#### [SUPPLIED MATERIAL]
-------
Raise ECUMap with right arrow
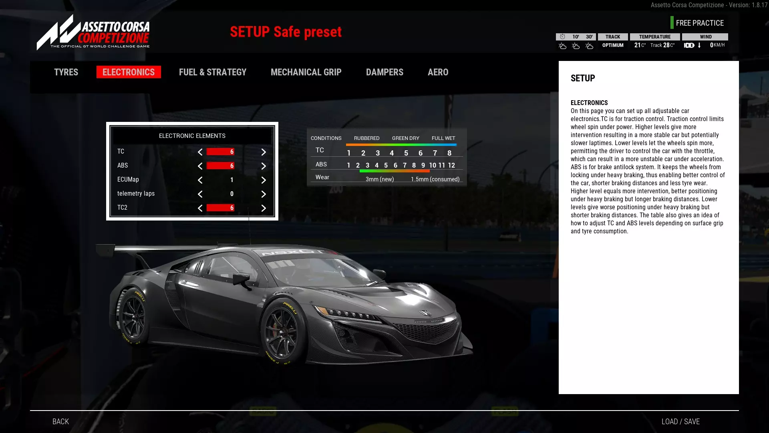The width and height of the screenshot is (769, 433). coord(264,180)
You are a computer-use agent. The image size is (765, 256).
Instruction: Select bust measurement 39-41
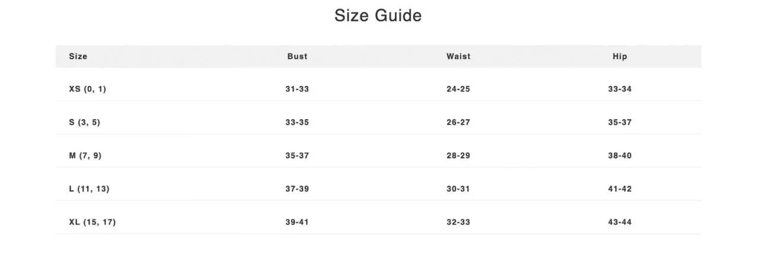click(x=297, y=222)
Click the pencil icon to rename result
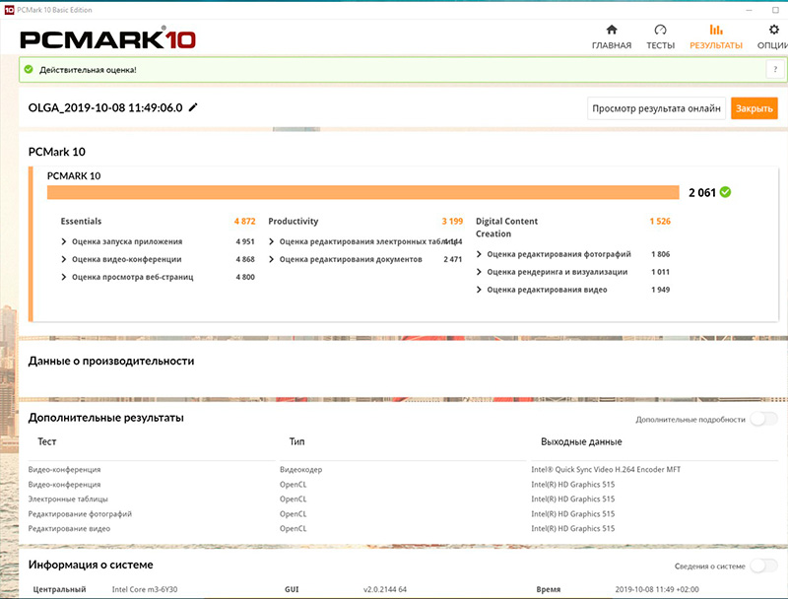 pos(193,107)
-------
#### [WHAT TO PRODUCE]
Render the records above as a two-column CSV with the headers text and answer, one row per record. Put each value in a quoted field, replace line breaks with spaces, and omit the pictures.

#### [OUTPUT OF THE TASK]
text,answer
"Raise ECUMap with right arrow","The width and height of the screenshot is (769, 433). coord(264,180)"
"You are a computer-use agent. The image size is (765, 256). Instruction: Select bust measurement 39-41","click(x=297, y=222)"
"Click the pencil icon to rename result","pos(193,107)"